O segurado ou o servidor público federal que se tenha filiado ao Regime Geral de Previdência Social ou ingressado no serviço público em cargo efetivo até a data de entrada em vigor desta Emenda Constitucional cujas atividades tenham sido exercidas com efetiva exposição a agentes químicos, físicos e biológicos prejudiciais à saúde, ou associação desses agentes, vedada a caracterização por categoria profissional ou ocupação, desde que cumpridos, no caso do servidor, o tempo mínimo de 20 (vinte) anos de efetivo exercício no serviço público e de 5 (cinco) anos no cargo efetivo em que for concedida a aposentadoria, na forma dos arts. 57 e 58 da Lei nº 8.213, de 24 de julho de 1991, poderão aposentar-se quando o total da soma resultante da sua idade e do tempo de contribuição e o tempo de efetiva exposição forem, respectivamente, de:

I - 66 (sessenta e seis) pontos e 15 (quinze) anos de efetiva exposição;

II - 76 (setenta e seis) pontos e 20 (vinte) anos de efetiva exposição; e

III - 86 (oitenta e seis) pontos e 25 (vinte e cinco) anos de efetiva exposição.

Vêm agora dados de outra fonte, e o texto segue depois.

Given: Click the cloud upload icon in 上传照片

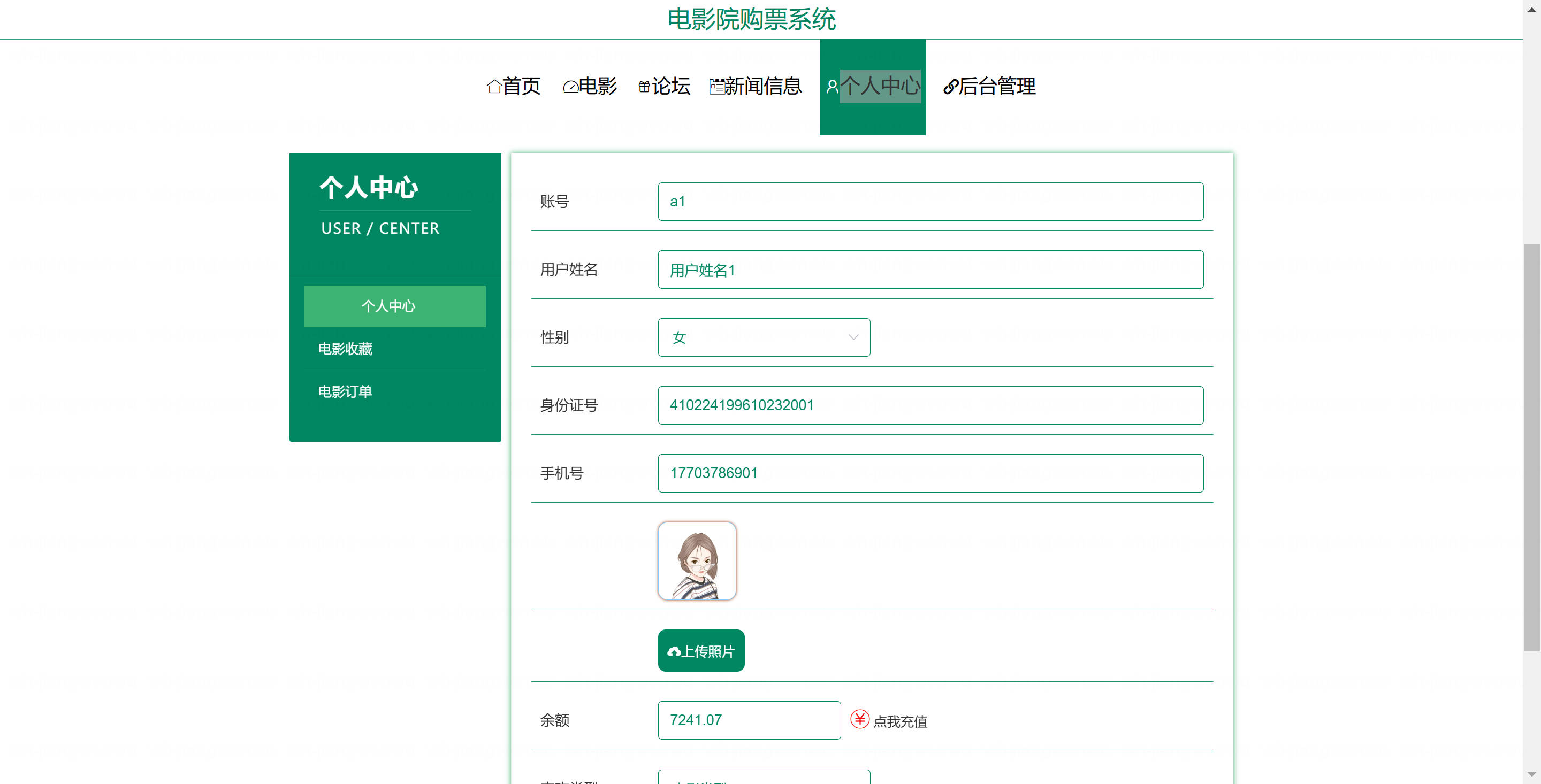Looking at the screenshot, I should (x=674, y=651).
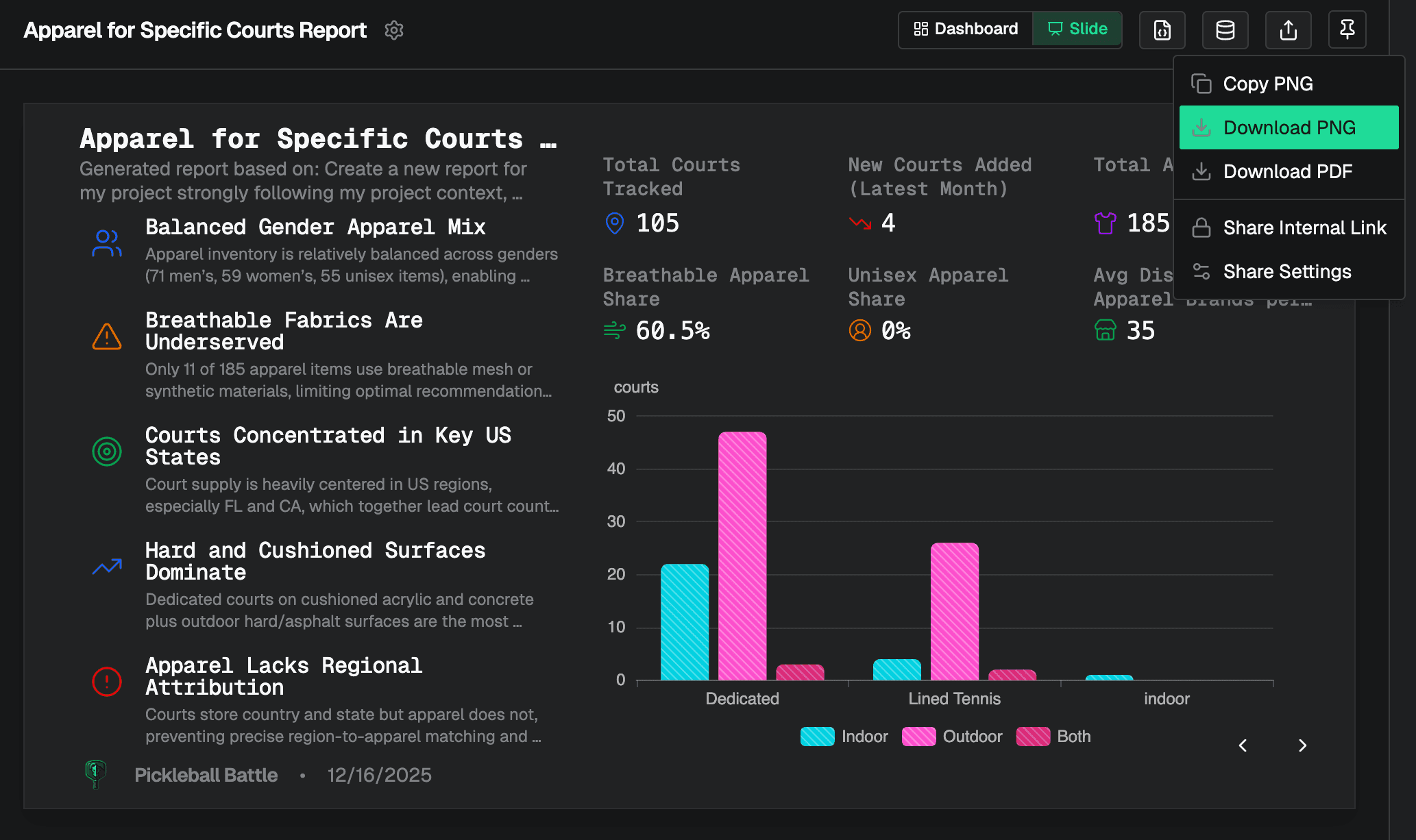The height and width of the screenshot is (840, 1416).
Task: Click the Outdoor pink legend swatch
Action: [918, 737]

Com isso, o trabalhador terá que cumprir os dois requisitos para ter direito à aposentadoria especial.

Como ficou o cálculo do valor da aposentadoria especial após a Reforma Previdenciária?

O novo cálculo utiliza a média de todos os salários, afastando a regra anterior que utilizava 80% das maiores remunerações.

O valor recebido inicia com 60% acrescido de 2% por ano de trabalho especial após os 20 anos de atividade especial, ou após os 15 anos de atividade especial, na forma do artigo 57 da Lei 8.213/91.

Quais são os documentos necessários para comprovar a atividade laboral exposta a agentes químicos, físicos ou biológicos?

A partir de 2004 é exigida a apresentação do formulário de Perfil Profissiográfico Previdenciário – PPP, esse documento poderá ser emitido pela empresa, pelo Órgão Gestor de Mão de Obra ou pelo sindicato da categoria.

Antes de 2004 são exigidos os formulários emitidos (DIRBEN-8030, DSS-8030, DISES BE 5235, SB-40), em conjunto com o Laudo Técnico de Condições Ambientais do Trabalho – LTCAT.

Alternativamente, na ausência do LTCSAT, pode ser apresentado o Programa de Prevenção de Riscos Ambientais – PPRA, Programa de Gerenciamento de Riscos – PGR, Programa de Condições e Meio Ambiente de Trabalho na Indústria da Construção – PCMAT, Programa de Controle Médico de Saúde Ocupacional – PCMSO.